- **Verilen Metin**:
════
|
|
|
|
|
|
Aslında ota şeye ağlayan biriyim
* 50 yaşında Keloğlan'ı oynamak... ERBİL: 48! Ayıp oluyor ama üstüne basa basa 50...
* Peki 48 yaşında Keloğlan'ı oynamak; hep muziplik, hep fırlamalık, hep şovmenlik yormuyor, sıkmıyor mu? ERBİL: Bu benim yaşam tarzım. Özel hayatımda da böyleyim. Oynamıyorum bunu. Doğalım, girdiğim ortama her zaman pozitif bir enerji katmaya çalışırım. 15 yaşımda da böyleydim, şimdi de böyleyim.
════
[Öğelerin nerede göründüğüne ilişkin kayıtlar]

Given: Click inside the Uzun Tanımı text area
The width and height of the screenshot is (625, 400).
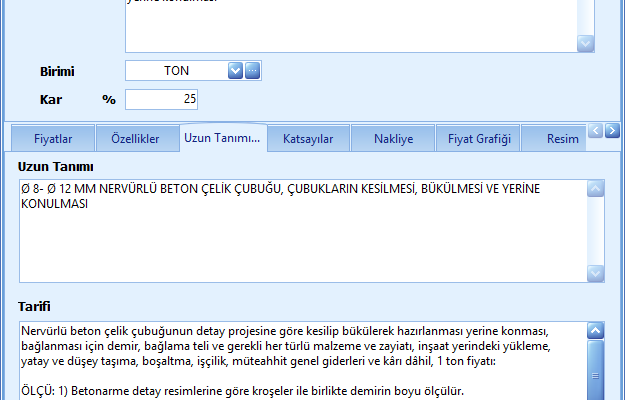Looking at the screenshot, I should 300,240.
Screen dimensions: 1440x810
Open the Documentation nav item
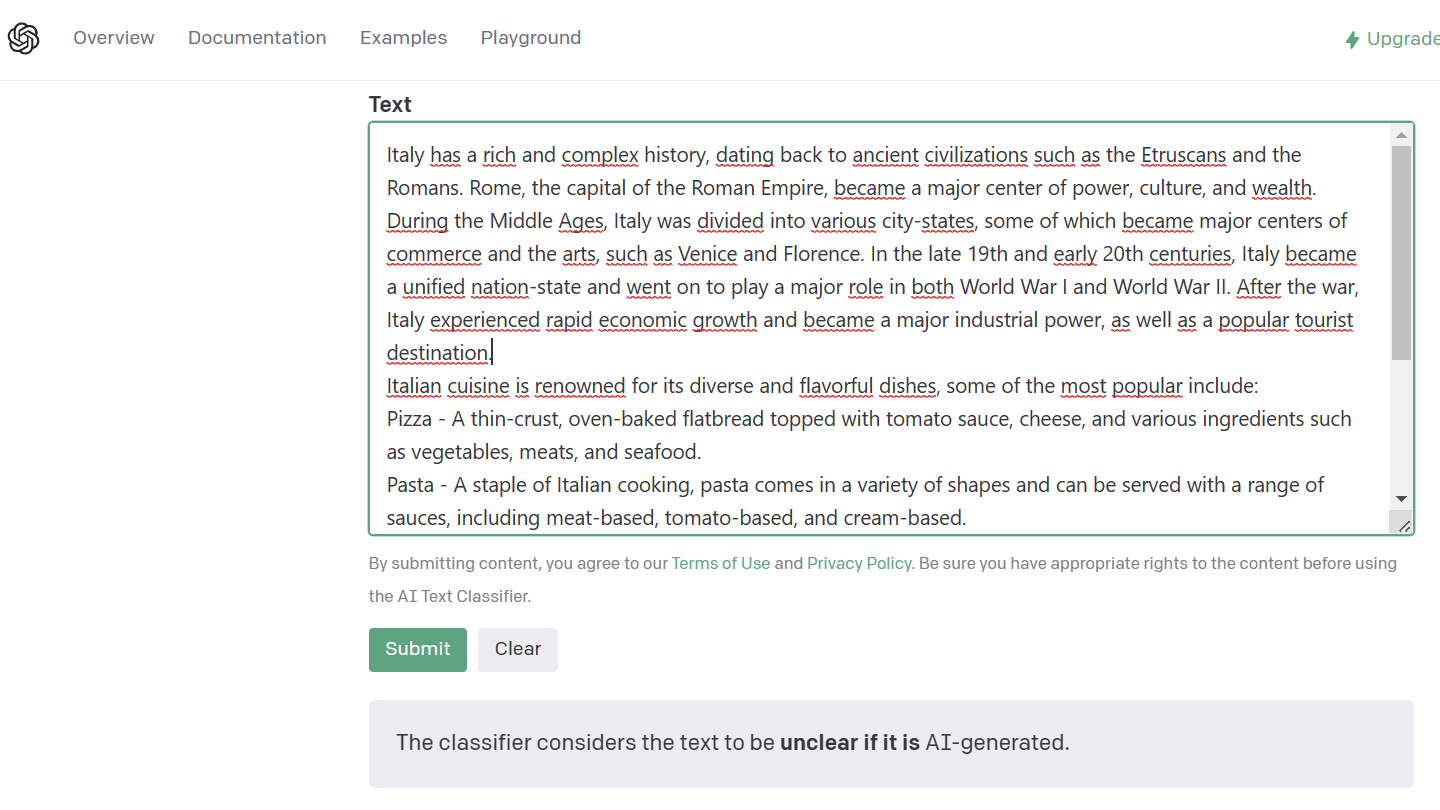pos(257,38)
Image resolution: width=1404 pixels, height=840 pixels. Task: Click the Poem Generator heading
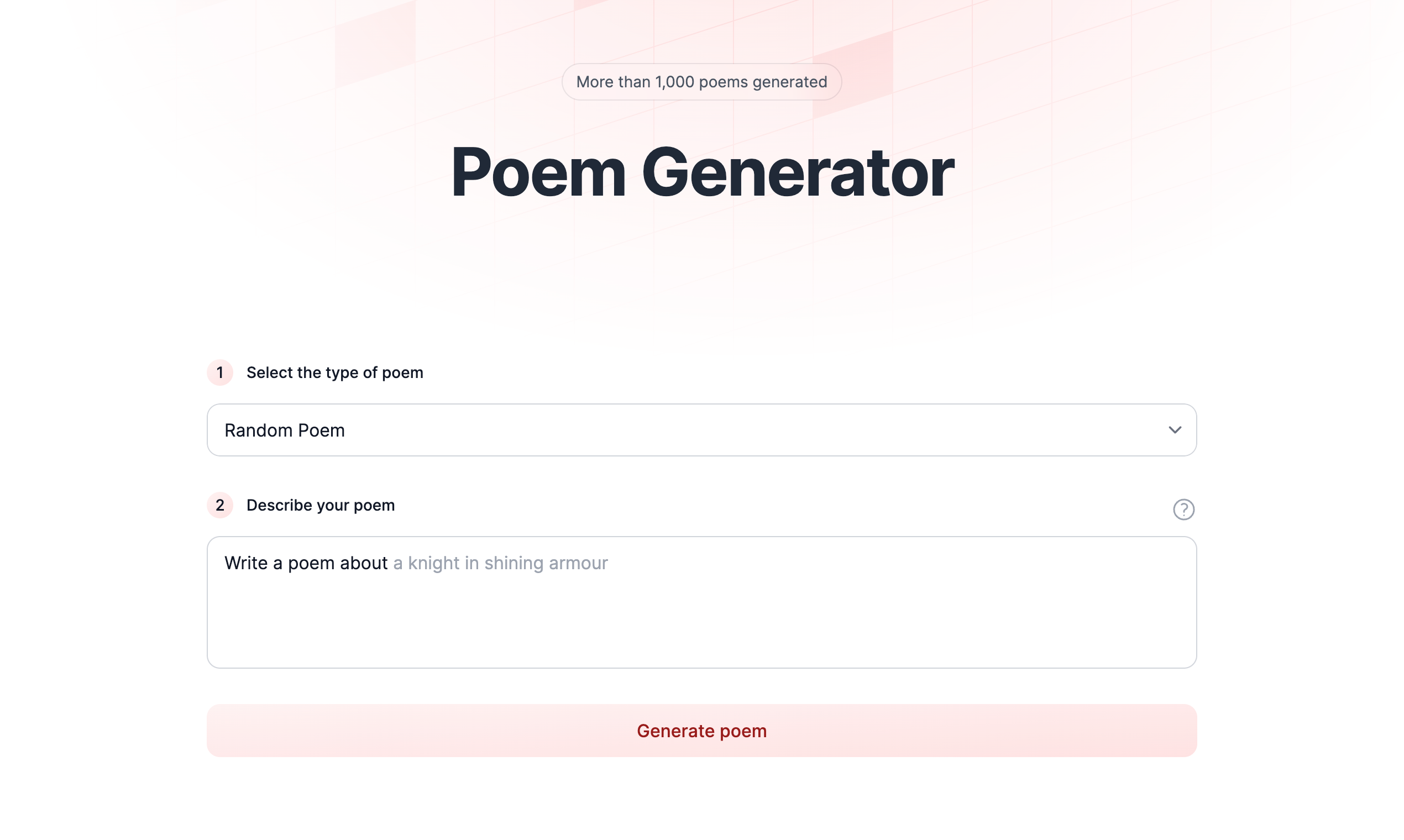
════
- **Görev Listesi**:
A – Verilen metne göre Erbil'in kaç yaşında olduğunu yazın.
B – Verilen metinde Erbil'in, hep muzip ve şovmen olmanın kendisini yorup yormadığı sorusuna nasıl karşılık verdiğini bir ile üç cümleyle açıklayın.
Öğelerin verilen metinle hiçbir ilgisi yoktur.

- **Alıştırma Yanıtları**:
A – 48 yaşında.

B – Erbil bunun kendi yaşam tarzı olduğunu, özel hayatında da böyle olduğunu ve bunu oynamadığını söylüyor. Doğal olduğunu, girdiği ortama her zaman pozitif bir enerji katmaya çalıştığını ve 15 yaşında da böyle olduğunu belirtiyor.